* Task details *
The listing below holds pictures; exclude them. Return exactly the lines from the one with "Where should I" through the one with "Open the Component Tree side tab".

* Supplied entries *
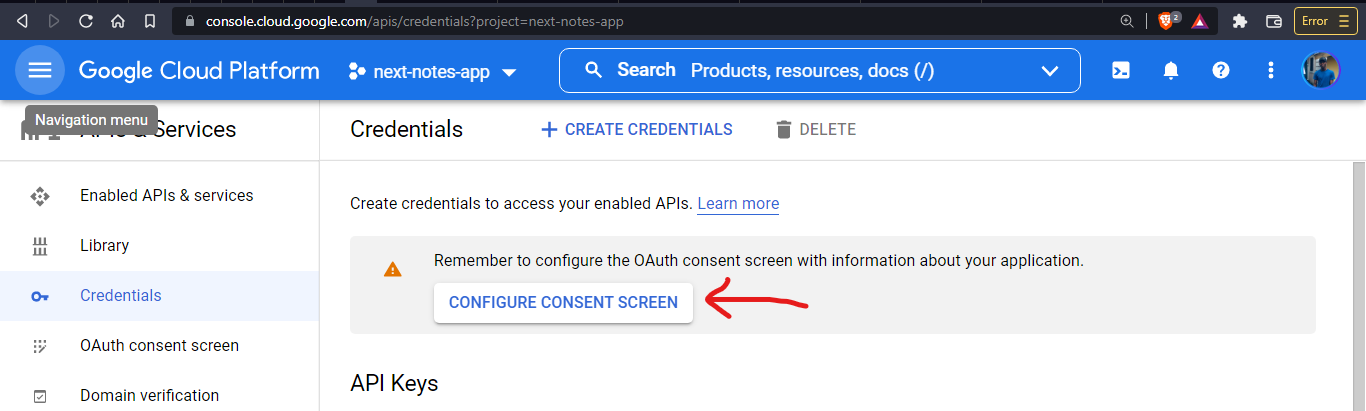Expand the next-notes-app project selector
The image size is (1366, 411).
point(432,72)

==

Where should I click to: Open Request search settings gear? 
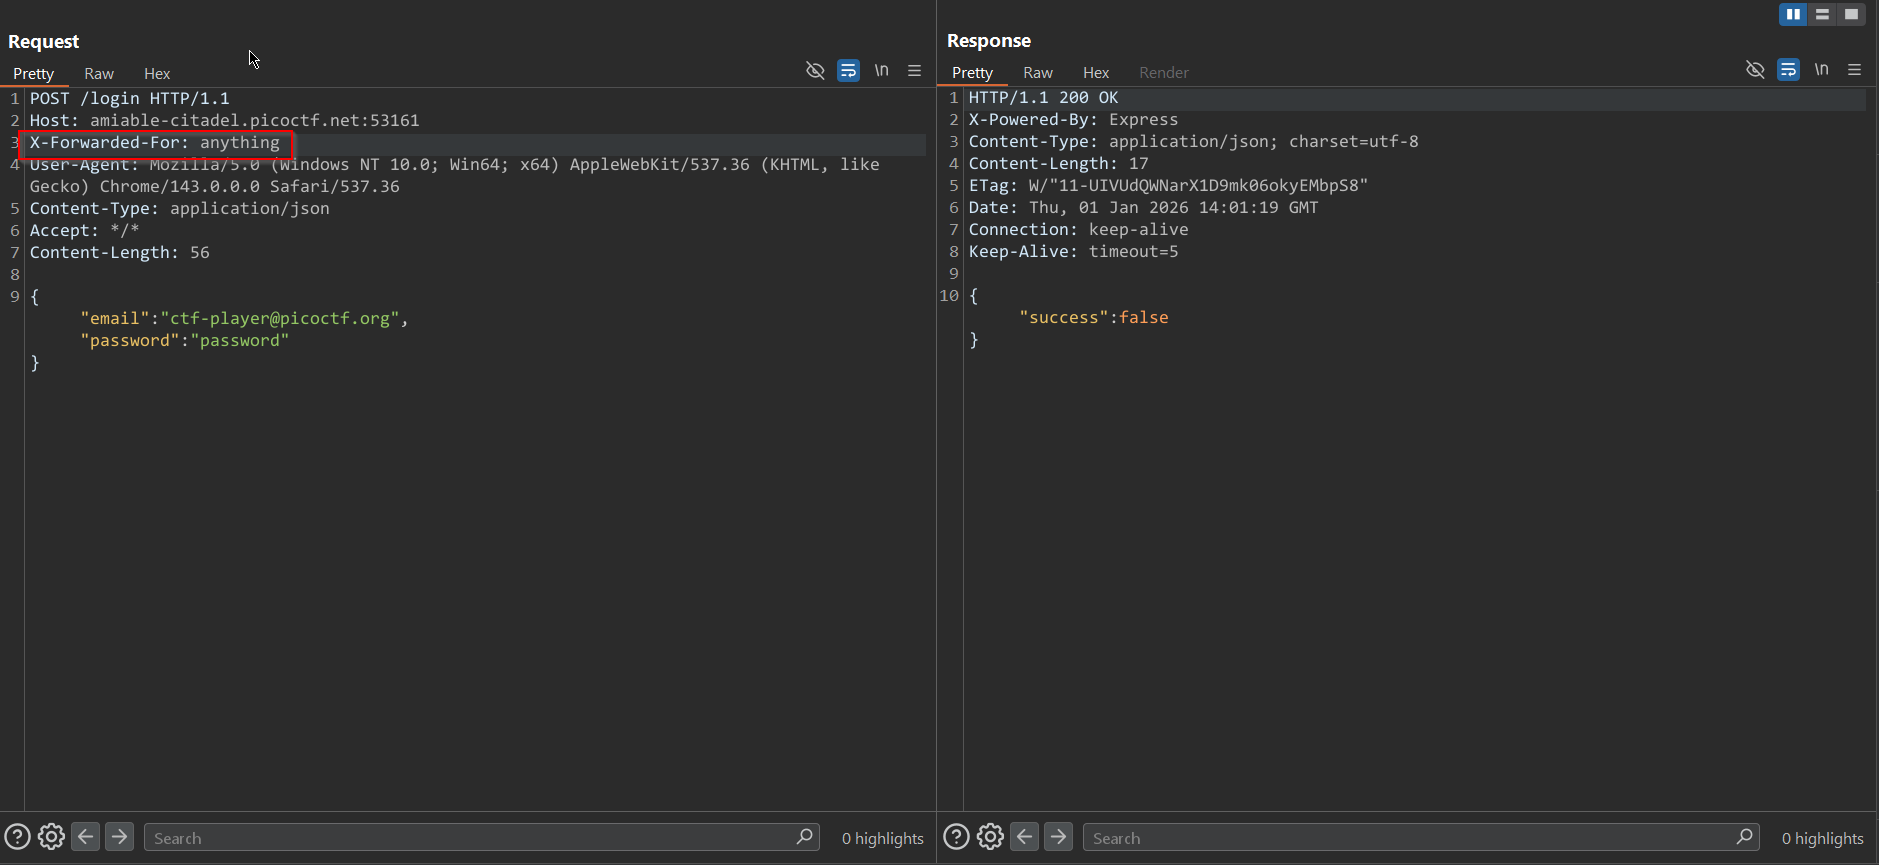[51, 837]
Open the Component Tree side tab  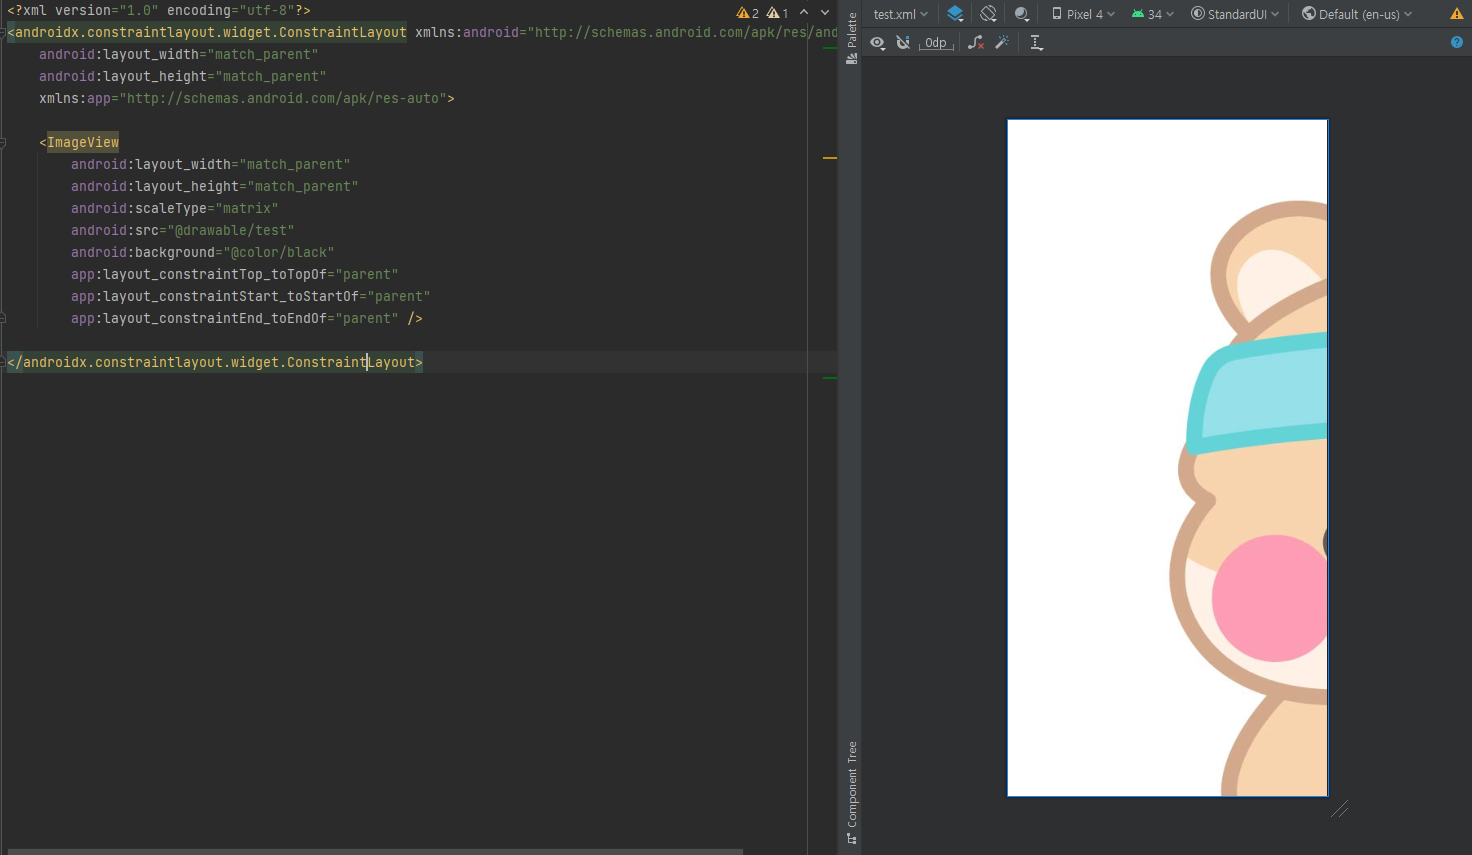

...

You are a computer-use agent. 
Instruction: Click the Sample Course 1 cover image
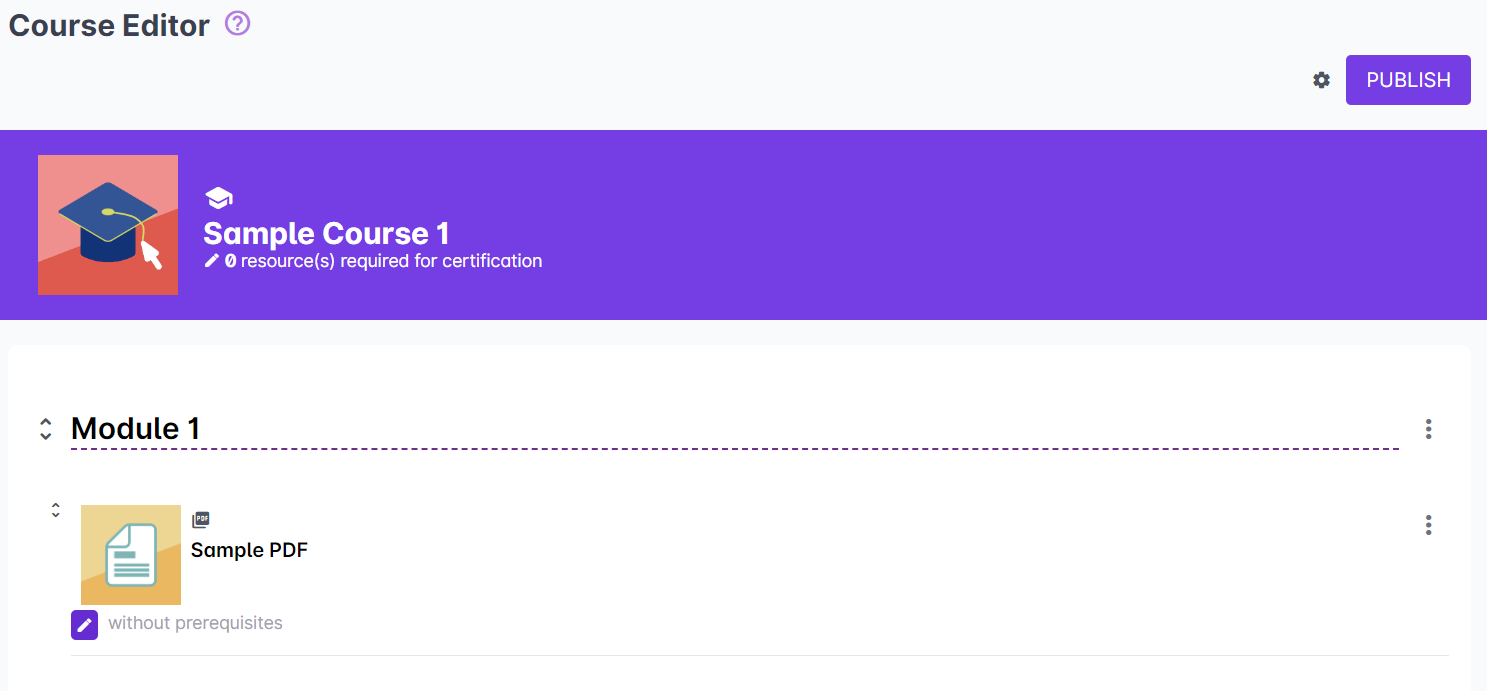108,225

* Expected answer *
Where should I click to: Open Request search settings gear? 
[51, 837]
Open the Component Tree side tab  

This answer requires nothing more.